An extraordinarily powerful and personal meditation on race, culture and national identity.
In July 2015, as the debate over Adam Goodes being booed at AFL games raged and got ever more heated and ugly, Stan Grant wrote a short but powerful piece for The Guardian that went viral, not only in Australia but right around the world. His was a personal, passionate and powerful response to racism in Australian and the sorrow, shame, anger and hardship of being an indigenous man.
Stan Grant was lucky enough to find an escape route, making his way through education to become one of our leading journalists. He also spent many years outside Australia, working in Asia, the Middle East, Europe and Africa, a time that liberated him and gave him a unique perspective on Australia. This is his very personal meditation on what it means to be Australian, what it means to be indigenous, and what racism really means in this country.
If there is one issue in which our group finds complete agreement it would have to be the matter of racism. Over the years we have read many novels with this as either an underlying or central theme. It can lead to a highly emotional discussion, but one that always leaves us passionately opposed to what we consider one of the worst of all human flaws.
Grant’s Talking to My Country did not disappoint in the discussion stakes, and although the general opinion was one of high regard for what the author was saying, our views differed on how he said it.
Some felt that it was an especially personal account of suffered racism and on that level, very confronting. Grant’s childhood experiences … consistent relocating, indifferent teachers, juvenile justice … were not overly surprising to us and while he did encounter a certain amount of ‘luck’ in his educational path, we felt the strong family unit he was raised in helped in no small way to create a solid, resilient character. Something he put to good use in his chosen career.
There were those of us who tired a little of the repetitive nature of his dialogue, feeling he laboured the point just a little and there was some discussion of the reconciliation debate and what has (and hasn’t) changed in the last 20-25 years. How racists are Australians and why don’t those who believe differently speak out?
Then there is the Adam Goodes speech, the Australia Day invasion debate, deaths in custody and Indigenous education … all fiery issues that we spent the better part of 90 minutes discussing.
But in the end there were but two things said which sent a jolt through most of us …
As quoted from Stan Grant ‘… ours is an inheritance of sadness …’
And from Shirley ‘… I was brought up to be thankful that I was born in Australia, with a white face …’
As sad and alarming as both these statements are, they could be the start of moving towards a different way of thinking. Let’s hope that day arrives sooner rather than later.

## EXERCISE REQUIREMENTS
Can you reproduce the Talking to My Country piece word for word, between "In July 2015, as" and "in this country.", inclusive?

## MATERIAL PROVIDED
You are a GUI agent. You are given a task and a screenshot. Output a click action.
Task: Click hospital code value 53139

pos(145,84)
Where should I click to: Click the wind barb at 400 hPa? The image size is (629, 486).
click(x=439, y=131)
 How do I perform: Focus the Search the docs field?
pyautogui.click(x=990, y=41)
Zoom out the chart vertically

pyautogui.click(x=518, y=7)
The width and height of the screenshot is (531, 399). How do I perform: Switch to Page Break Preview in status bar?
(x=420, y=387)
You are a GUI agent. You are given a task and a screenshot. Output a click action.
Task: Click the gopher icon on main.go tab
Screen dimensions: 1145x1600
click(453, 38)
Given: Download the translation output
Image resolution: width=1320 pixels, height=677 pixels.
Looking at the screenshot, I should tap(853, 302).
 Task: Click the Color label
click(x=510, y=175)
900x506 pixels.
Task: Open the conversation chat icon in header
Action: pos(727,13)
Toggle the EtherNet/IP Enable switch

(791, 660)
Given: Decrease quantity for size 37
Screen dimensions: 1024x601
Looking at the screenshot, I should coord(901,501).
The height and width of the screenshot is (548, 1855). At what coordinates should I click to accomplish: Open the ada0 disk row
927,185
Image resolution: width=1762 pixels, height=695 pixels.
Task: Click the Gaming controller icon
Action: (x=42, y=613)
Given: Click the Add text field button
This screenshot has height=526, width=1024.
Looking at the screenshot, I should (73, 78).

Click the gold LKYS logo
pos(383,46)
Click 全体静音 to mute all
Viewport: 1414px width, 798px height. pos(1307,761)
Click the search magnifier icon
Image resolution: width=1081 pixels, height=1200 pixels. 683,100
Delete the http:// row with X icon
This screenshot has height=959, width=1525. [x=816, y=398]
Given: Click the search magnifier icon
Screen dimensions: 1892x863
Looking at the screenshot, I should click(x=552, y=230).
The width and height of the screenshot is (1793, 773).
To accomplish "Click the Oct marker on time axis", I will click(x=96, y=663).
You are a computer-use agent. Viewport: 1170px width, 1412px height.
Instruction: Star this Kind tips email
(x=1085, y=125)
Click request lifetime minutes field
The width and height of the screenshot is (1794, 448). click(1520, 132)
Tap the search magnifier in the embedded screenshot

## SOLUTION TO THE EXERCISE
In July 2015, as the debate over Adam Goodes being booed at AFL games raged and got ever more heated and ugly, Stan Grant wrote a short but powerful piece for The Guardian that went viral, not only in Australia but right around the world. His was a personal, passionate and powerful response to racism in Australian and the sorrow, shame, anger and hardship of being an indigenous man.
Stan Grant was lucky enough to find an escape route, making his way through education to become one of our leading journalists. He also spent many years outside Australia, working in Asia, the Middle East, Europe and Africa, a time that liberated him and gave him a unique perspective on Australia. This is his very personal meditation on what it means to be Australian, what it means to be indigenous, and what racism really means in this country.